Puente responded with a look that said “Silly Question.”

“I boxed a little. I wasn’t exactly great. What about you, Isabel? You never get homesick? You don’t go someplace reminds you of Miami?”

Puente smiled. “This is classified, Valentine. I go to a Cuban restaurant on Morena Boulevard. A family place. They treat me like a queen. I don’t order, they just give me whatever they think I’ll like.”

“Sounds great. When we going there?”

“I never take anybody there.”

“So I guess when you take me, that’d be a big step, huh?” He said it fast and breezy, caught up in the moment.

“Meaning what?”

“Meaning I hope we go there, that’s all.” He had decided it was ridiculous not to give it a shot. What was she going to do, fire him? He said: “We could even not talk about work, for once. We could spend the whole night not talking about work.”

“Valentine.” They stared at each other, both leaning on their elbows. “You’re not getting distracted from your assignment, are you?”

“No way. But I’m not gonna hide my feelings, Isabel.”

She tilted her head warily.

“Really,” she said.

“Can’t help it.” He grinned apologetically. “That’s the way it is.”

“I’m not going to hide the way I feel either,” she said, her smile disappearing. “Mainly I feel worried. You’re my best informant and you’re infiltrating this organization better than I thought you would. The last thing we want is distractions. Understand? The better you do, the more dangerous it gets.”

At roll call at the Imperial Beach station the following Sunday afternoon, the field operations supervisor and the assistant station chief went through a typical litany: a new overtime policy, more sniper threats, a tip about backpackers who were paying their coyotes by carrying marijuana. The bosses outlined procedures for using on-call interpreters of exotic languages-Mandarin, Arabic-who had been hired to handle all the OTMs. Intel reports said the smugglers had warehouses in Tijuana full of hundreds of aliens from far-off places waiting to cross. And keep the agents in report-writing hell.

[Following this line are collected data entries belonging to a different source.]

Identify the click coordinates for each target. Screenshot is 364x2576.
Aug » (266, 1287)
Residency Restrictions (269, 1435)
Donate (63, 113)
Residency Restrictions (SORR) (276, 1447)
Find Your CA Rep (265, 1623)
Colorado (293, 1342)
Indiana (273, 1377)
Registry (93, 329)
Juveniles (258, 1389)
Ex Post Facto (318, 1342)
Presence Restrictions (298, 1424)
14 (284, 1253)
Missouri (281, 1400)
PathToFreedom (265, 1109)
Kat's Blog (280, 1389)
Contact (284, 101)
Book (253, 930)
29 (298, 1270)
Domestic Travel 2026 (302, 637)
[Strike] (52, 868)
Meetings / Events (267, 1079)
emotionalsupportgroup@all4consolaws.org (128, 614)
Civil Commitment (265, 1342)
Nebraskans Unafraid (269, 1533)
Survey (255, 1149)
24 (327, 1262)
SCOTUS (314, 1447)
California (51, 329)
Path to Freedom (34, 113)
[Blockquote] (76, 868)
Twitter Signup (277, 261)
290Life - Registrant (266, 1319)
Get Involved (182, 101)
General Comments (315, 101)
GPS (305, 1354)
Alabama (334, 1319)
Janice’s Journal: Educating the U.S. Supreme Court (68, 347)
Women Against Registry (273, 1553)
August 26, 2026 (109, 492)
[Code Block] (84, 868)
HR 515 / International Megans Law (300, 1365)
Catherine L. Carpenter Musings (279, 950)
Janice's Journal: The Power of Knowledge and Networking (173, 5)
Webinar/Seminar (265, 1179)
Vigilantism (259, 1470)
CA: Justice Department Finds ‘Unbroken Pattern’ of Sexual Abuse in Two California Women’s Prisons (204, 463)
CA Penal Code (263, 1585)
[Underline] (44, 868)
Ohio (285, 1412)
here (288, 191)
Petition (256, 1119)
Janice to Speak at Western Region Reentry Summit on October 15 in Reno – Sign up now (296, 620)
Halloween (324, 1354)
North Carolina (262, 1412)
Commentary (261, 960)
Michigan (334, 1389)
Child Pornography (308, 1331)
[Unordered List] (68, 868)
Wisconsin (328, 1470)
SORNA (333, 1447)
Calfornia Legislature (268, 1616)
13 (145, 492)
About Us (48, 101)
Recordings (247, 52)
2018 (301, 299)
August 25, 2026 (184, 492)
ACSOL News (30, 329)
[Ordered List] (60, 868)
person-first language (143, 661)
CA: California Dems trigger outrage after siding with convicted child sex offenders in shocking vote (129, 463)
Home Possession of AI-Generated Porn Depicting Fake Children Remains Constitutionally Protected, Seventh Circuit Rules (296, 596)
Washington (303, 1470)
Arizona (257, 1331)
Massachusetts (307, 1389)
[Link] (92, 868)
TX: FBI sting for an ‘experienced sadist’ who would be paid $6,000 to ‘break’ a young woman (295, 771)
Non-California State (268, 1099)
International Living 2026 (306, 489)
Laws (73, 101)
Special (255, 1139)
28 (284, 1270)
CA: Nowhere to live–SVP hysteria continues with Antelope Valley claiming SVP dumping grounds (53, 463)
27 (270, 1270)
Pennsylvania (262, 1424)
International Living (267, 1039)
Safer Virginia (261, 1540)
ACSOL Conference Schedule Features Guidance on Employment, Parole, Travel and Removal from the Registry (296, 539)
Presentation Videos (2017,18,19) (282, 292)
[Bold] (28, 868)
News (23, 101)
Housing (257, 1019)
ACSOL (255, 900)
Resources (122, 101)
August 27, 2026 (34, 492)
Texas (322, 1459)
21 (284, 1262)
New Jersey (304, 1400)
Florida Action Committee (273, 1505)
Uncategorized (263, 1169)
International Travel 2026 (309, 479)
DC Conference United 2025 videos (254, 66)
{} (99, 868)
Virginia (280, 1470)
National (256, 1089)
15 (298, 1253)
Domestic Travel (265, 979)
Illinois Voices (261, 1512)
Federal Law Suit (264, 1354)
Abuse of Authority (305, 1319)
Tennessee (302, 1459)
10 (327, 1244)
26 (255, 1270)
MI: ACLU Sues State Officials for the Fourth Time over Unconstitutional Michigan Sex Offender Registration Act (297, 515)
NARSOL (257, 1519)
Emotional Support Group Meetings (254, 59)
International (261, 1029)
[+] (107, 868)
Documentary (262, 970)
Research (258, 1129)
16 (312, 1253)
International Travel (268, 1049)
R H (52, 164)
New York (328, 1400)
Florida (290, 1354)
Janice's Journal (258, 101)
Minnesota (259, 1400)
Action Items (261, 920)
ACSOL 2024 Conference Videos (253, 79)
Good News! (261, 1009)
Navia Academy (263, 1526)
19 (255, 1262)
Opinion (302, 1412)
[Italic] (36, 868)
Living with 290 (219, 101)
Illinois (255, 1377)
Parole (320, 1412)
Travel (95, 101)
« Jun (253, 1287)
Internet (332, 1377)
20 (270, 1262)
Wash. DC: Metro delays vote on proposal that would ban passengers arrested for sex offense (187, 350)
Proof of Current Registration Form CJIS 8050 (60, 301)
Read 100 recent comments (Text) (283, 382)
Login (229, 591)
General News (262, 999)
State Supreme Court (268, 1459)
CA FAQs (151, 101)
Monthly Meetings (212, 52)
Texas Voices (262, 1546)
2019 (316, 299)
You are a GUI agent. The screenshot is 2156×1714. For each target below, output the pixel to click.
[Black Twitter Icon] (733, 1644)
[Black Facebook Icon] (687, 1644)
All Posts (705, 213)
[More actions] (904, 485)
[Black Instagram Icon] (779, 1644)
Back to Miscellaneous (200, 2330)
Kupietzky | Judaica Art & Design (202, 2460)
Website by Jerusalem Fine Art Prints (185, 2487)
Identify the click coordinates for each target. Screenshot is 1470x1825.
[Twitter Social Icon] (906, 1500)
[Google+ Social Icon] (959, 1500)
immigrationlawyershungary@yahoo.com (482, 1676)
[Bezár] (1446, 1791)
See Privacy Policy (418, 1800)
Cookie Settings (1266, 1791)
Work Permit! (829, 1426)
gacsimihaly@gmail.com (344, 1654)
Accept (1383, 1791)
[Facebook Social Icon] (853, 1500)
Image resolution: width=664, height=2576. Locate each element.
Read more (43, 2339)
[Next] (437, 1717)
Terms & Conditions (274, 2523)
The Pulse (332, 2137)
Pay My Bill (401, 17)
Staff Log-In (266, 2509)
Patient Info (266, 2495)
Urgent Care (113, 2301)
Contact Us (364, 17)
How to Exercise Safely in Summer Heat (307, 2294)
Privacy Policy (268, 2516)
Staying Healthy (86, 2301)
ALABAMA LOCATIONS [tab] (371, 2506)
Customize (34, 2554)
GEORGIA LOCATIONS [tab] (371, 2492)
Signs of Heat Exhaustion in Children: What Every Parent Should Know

Pescatore half listened as they ended the briefing with an alert for three inmates who had escaped hours earlier from the penitentiary in Tijuana during a shoot-out that left five dead. One of the fugitives was the former chief of the state police in Tijuana, the supervisor said: Regino Astorga. Aka the Colonel.

By the time Pescatore registered the name, the agents were getting up from the tables and heading out into the warm and rainy evening. Pescatore knew that Isabel Puente was interested in the Colonel. She was helping her secretive Mexican cop friends on an investigation related to him. But that was all she had told him.

Garrison met Pescatore, Dillard and Macías for a dinner break at Adalberto’s, a hole-in-the-wall taco place in San Ysidro. Usually, Garrison high-fived, bullshitted and cheerfully terrorized every Mexican in the place, employee or customer, Americanized or border brother. But tonight he slumped, silent and ornery, next to Dillard in the scarred wooden booth.

“We got an urgent thing tonight,” Garrison said. “I need all three of you. Full operational mode.”

Garrison ordered them to meet at the parking lot overlooking the beach in Border Field State Park. As the appointed time approached, Pescatore heard Garrison on the radio deploying agents to the east and north. Pescatore assumed he was clearing the way for whatever he had cooking at the beach.